*Task data*.
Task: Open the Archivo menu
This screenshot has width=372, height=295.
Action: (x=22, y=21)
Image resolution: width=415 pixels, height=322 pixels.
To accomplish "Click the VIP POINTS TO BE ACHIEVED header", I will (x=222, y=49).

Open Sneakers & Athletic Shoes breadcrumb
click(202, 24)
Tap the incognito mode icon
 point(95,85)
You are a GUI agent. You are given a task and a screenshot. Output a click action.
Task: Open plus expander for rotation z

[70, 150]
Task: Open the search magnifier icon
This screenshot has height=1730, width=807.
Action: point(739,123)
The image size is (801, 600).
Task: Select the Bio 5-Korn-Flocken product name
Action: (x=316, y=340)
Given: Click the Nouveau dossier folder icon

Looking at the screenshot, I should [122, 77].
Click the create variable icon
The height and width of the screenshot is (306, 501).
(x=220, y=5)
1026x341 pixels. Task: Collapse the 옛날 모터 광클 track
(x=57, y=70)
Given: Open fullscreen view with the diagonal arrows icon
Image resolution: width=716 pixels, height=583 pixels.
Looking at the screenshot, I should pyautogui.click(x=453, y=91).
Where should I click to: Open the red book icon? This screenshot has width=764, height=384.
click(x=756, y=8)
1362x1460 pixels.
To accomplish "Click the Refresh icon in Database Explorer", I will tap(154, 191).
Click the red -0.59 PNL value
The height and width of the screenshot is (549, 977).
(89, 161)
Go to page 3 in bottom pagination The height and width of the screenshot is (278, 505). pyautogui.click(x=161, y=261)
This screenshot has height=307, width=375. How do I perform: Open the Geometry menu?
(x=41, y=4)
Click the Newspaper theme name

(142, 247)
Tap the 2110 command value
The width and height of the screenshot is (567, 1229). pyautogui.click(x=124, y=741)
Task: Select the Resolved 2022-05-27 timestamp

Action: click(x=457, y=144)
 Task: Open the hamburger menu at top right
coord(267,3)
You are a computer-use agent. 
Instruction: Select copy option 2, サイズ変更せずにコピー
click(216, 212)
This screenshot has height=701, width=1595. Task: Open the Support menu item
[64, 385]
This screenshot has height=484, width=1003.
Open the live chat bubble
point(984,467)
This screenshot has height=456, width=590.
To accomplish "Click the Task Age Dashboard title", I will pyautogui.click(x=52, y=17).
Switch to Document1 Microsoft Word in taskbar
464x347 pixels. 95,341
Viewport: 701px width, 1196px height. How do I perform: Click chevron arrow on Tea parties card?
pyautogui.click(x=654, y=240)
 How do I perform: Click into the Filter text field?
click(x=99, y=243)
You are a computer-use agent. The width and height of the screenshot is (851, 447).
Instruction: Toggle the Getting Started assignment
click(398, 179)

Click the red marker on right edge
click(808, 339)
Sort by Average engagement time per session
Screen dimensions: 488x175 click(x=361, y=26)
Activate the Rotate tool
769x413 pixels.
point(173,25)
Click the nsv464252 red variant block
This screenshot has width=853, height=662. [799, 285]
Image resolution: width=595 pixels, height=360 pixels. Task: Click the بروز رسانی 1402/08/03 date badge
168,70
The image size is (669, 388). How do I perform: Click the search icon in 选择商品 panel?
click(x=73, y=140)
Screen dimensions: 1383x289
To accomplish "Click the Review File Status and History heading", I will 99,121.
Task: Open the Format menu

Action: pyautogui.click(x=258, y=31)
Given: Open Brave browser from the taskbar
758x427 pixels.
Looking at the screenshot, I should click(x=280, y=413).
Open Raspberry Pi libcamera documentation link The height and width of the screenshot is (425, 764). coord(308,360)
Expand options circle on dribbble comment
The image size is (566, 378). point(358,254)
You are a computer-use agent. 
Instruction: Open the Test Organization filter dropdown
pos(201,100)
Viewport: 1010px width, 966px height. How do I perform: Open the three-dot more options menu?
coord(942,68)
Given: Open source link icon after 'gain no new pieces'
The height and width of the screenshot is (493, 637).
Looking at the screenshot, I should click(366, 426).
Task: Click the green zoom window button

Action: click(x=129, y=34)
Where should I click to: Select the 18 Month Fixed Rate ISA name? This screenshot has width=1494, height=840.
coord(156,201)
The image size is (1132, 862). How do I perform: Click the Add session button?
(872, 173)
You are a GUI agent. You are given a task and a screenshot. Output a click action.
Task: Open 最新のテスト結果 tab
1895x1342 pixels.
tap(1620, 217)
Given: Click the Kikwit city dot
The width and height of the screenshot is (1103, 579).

*Short exercise*.
How many lines of the entries above contain the word "right"? Reply with the number alone.

*The result*.
2